Deploying a pocketbase application is as simple as getting a binary on a server with a HTTPS configured firewall, and giving it a domain name. I launched both deploysolo.com and deploysolodemo.com in a tmux instance, which isn't a great permanent solution, but a testament to ease of deployment for a market validation phase.

The "for engineers" generally comes from the fact that many web software engineers enjoy the Go ecosystem, and they can take a lot of their expertise creating HTTP routes into a SaaS boilerplate that solves common problems out of the box. Reinventing the wheel sucks when you have a business idea to get out into the world.

Anyway truly thank you for the feedback, I'm still learning and not trying to use grandiose language to extract money. I'm just trying my best to create something that helps people create their own value.


Is this just kind of like a GitHub repo template basically?


Does pocketbase support auth refresh tokens?

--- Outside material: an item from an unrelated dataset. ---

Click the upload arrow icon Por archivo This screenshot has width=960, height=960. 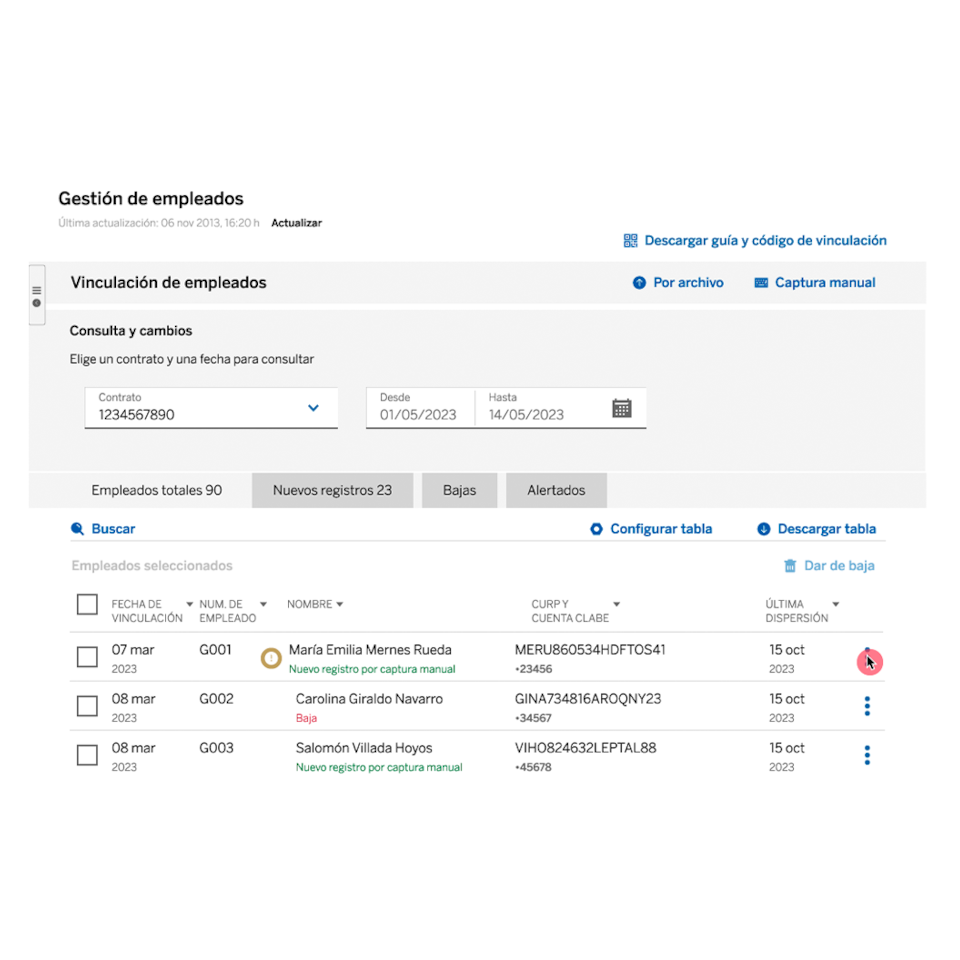coord(639,283)
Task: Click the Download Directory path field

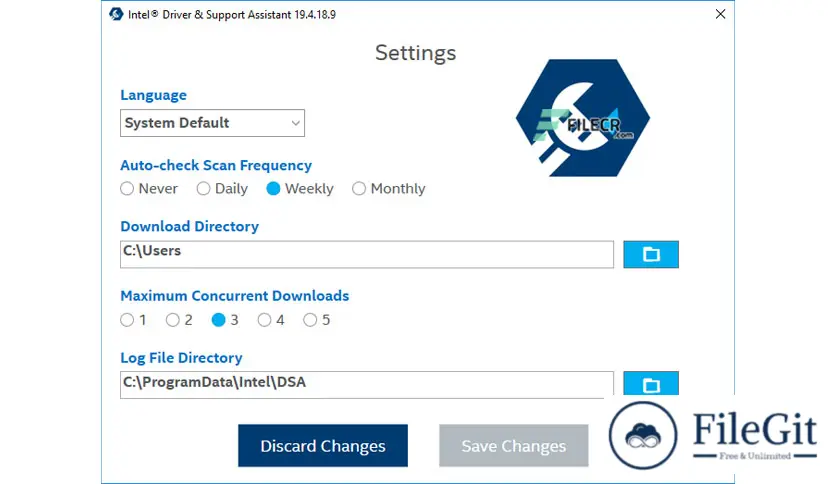Action: 366,254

Pocketbase doesn't maintain separate refresh and access tokens. Credit to the discussion behind this can be found here: https://github.com/pocketbase/pocketbase/discussions/2154#di...

This is essentially because Pocketbase commits to being a monolithic architecture. There's no need to pass around auth status to different microservices, because all relevant services are accessible locally.

It doesn't even store the auth tokens themselves on the server, as the clients are expected to store and handle them, which eventually do expire.

TL:DR, having a long lived refresh token is not more secure than just having a long lived auth token in the first place.

The pocketbase monolithic architecture is one of the primary reasons I am so excited about this technology. No it isn't appropriate where horizontal scaling is mission critical, but for the indie developer projects, having more microservices than users is just complexity for no reason.


Re the monolith vs micro service problem; this is why I love elixir and Phoenix.


Wonder if there is auth/SSO/WAF at reverse proxy level? For example Nginx would serve mydjangoapp.site.com and gitlab.site.com and gatekeeps users and services like a monolith.